SUPPLIED PASSAGE >>
Threshold Analysis

Weibull Exploration

Author
Affiliation

Sarah Urbut

MGH

Published

February 24, 2001

Rare and Common Event Timing

In general, individuals with both high common and rare variant burden have ‘earlier’ onset disease, but how can we quantify the proportion of rare/common heritability by time of event. Let’s first simulate some data:

  1. We’ll simulate 10 (MAF 1e-1) reare and 100 (MAF 5e-2) common variants with rare variant effect sizes \N (15,0.5) and \N (0.1,1) respectively.
  2. Every individuals total genetic load will then be the sum of this rare and common genetic load which we can sum, and normalize N(0,1)
Code
library(survival)
library(gridExtra)
library(data.table)
library(ggsci)
library(dplyr)
library(reshape2)
library(dplyr)
library(ggplot2)

set.seed(123)

# Define the number of individuals and variants
n <- 10000
n_rare_variants <- 10 # Number of rare variants per individual
n_common_variants <- 100 # Number of common variants per individual

# Simulate rare variants
rare_variants <- matrix(rbinom(n * n_rare_variants, 1, 1e-3), ncol = n_rare_variants)
rare_effects <- t(matrix(rnorm(n_rare_variants, mean = 15, sd = 0.5), ncol = n_rare_variants))
rare_load <- rare_variants %*% rare_effects

# Simulate common variants
common_variants <- matrix(rbinom(n * n_common_variants, 1, 0.5), ncol = n_common_variants)
common_effects <- t(matrix(rnorm(n_common_variants, mean = 0, sd = 1), ncol = n_common_variants))
common_effects <- scale(common_effects) # Standardize effects
common_load <- common_variants %*% common_effects

# Calculate the genetic risk score for each individual
genetic_risk_score <- rowSums(common_load + rare_load)

# Normalize the genetic risk score
genetic_risk_score_normalized <- scale(genetic_risk_score)

# Create the data frame
df <- data.frame(
  Genetic.Risk.Score = genetic_risk_score,
  Normalized.Genetic.Risk.Score = genetic_risk_score_normalized,
  Rare.Load = rowSums(rare_load),
  Common.Load = rowSums(common_load)
)

# Display the first few rows of the dataframe
summary(df)
 Genetic.Risk.Score  Normalized.Genetic.Risk.Score   Rare.Load      
 Min.   :-16.82215   Min.   :-3.27631              Min.   : 0.0000  
 1st Qu.: -3.27015   1st Qu.:-0.65776              1st Qu.: 0.0000  
 Median : -0.01982   Median :-0.02972              Median : 0.0000  
 Mean   :  0.13400   Mean   : 0.00000              Mean   : 0.1406  
 3rd Qu.:  3.52942   3rd Qu.: 0.65607              3rd Qu.: 0.0000  
 Max.   : 26.13272   Max.   : 5.02354              Max.   :16.1285  
  Common.Load        
 Min.   :-16.822155  
 1st Qu.: -3.310597  
 Median : -0.079738  
 Mean   : -0.006591  
 3rd Qu.:  3.421738  
 Max.   : 17.302561  
Code
# Load necessary libraries
# Assuming you have a dataframe 'df' with the columns:
# 'Genetic Risk Score', 'Normalized Genetic Risk Score', 'Rare Load', 'Common Load'
# If you don't have it already, you should create it based on your simulation results.

BRIEF A >> In the Weibull exploration page, how many individuals does the simulation code create?
BRIEF B >> Using the Weibull exploration page, explain how each individual's total genetic load is formed and what is then done to it.
BRIEF C >> Pick up the Weibull exploration page from its last comment line and keep going.

GIVEN DATA >>
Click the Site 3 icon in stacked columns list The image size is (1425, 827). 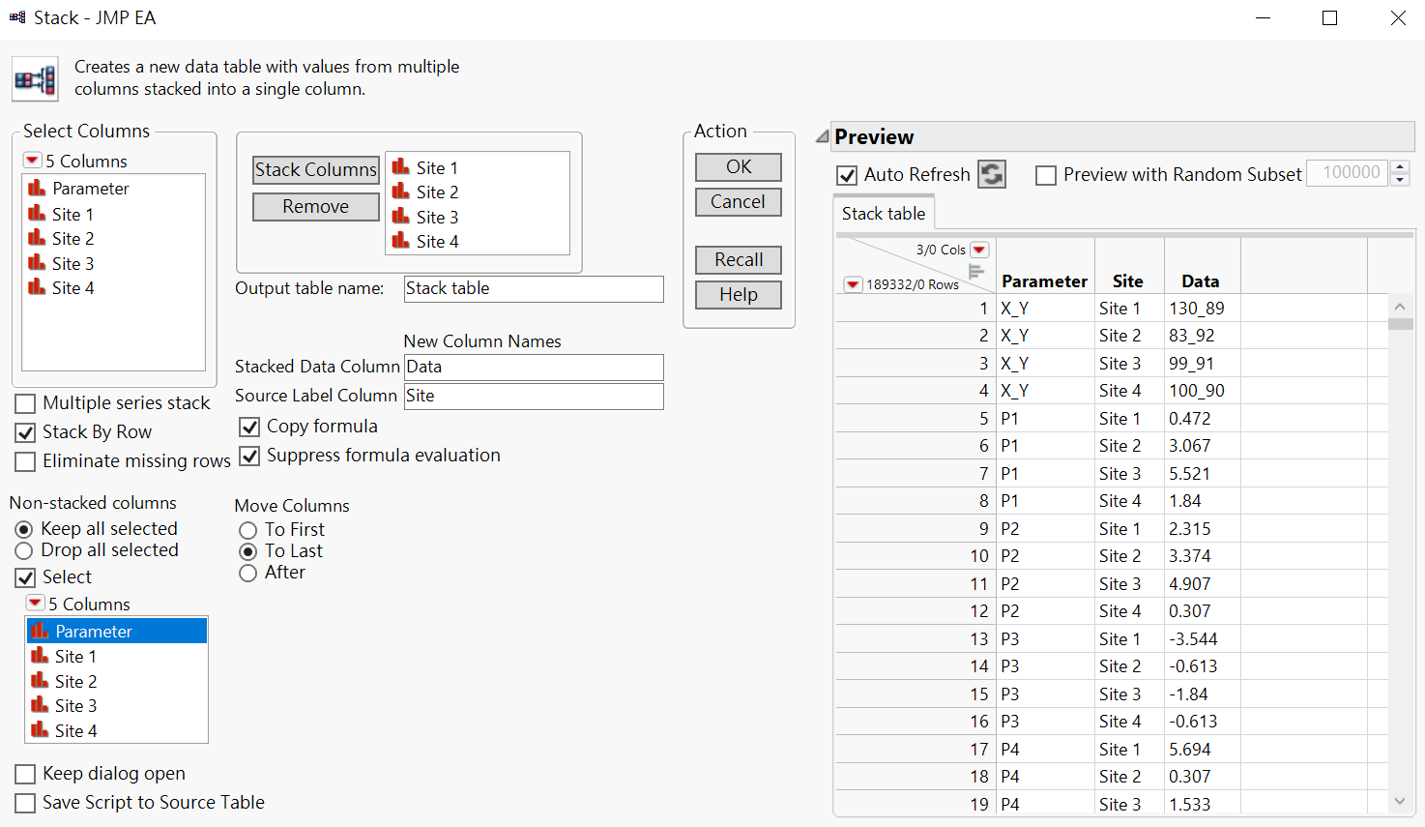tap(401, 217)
--
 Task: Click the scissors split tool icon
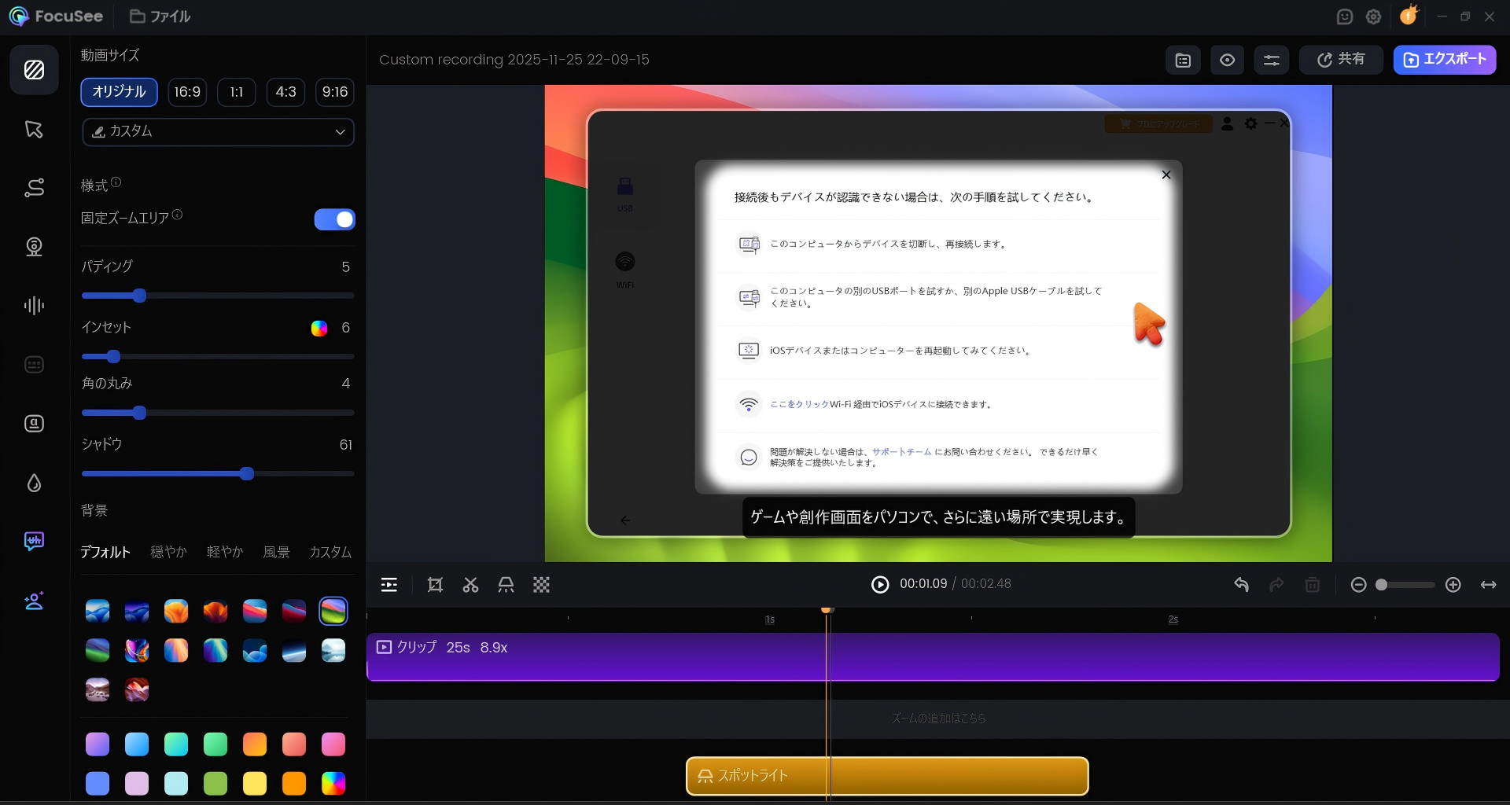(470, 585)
==
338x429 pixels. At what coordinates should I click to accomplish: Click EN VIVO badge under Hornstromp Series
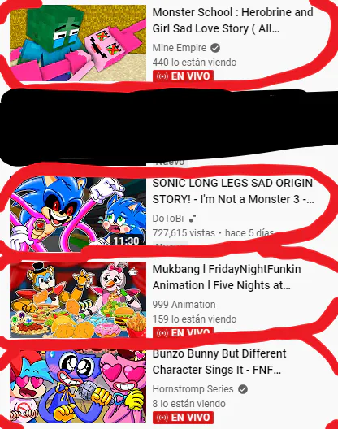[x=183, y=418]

EXERCISE RESPONSE A >> 10,000 individuals (n <- 10000).

EXERCISE RESPONSE B >> Each individual's total genetic load is the sum of that person's rare and common genetic load, computed in the code as the row sums of common_load plus rare_load. This total is then normalized to N(0,1) with scale(), giving the normalized genetic risk score.

EXERCISE RESPONSE C >>
# Plot 1: Genetic Risk Score Distribution
grid.arrange(ggplot(df, aes(x = common_load)) +
  geom_histogram(aes(y = ..density..), fill = "skyblue", color = "white") +
  geom_density(alpha = 0.5, fill = "skyblue") +
  labs(title = "Common Load Distribution", x = "Common Load (effect x number)", y = "Density") +
  theme_minimal(),
  ggplot(df, aes(x = rare_load)) +
  geom_histogram(aes(y = ..density..), fill = "lightgreen", color = "white") +
  geom_density(alpha = 0.5, fill = "lightgreen") +
  labs(title = "Rare Load Distribution", x = "Rare load (effect x number)", y = "Density") +
  theme_minimal(),

# Plot 2: Normalized Genetic Risk Score Distribution
ggplot(df, aes(x = Normalized.Genetic.Risk.Score)) +
  geom_histogram(aes(y = ..density..), fill = "lightpink", color = "white") +
  geom_density(alpha = 0.5, fill = "lightpink") +
  labs(title = "Normalized Genetic Risk Score Distribution", x = "Normalized Genetic Risk Score", y = "Density") +
  theme_minimal(),nrow=3)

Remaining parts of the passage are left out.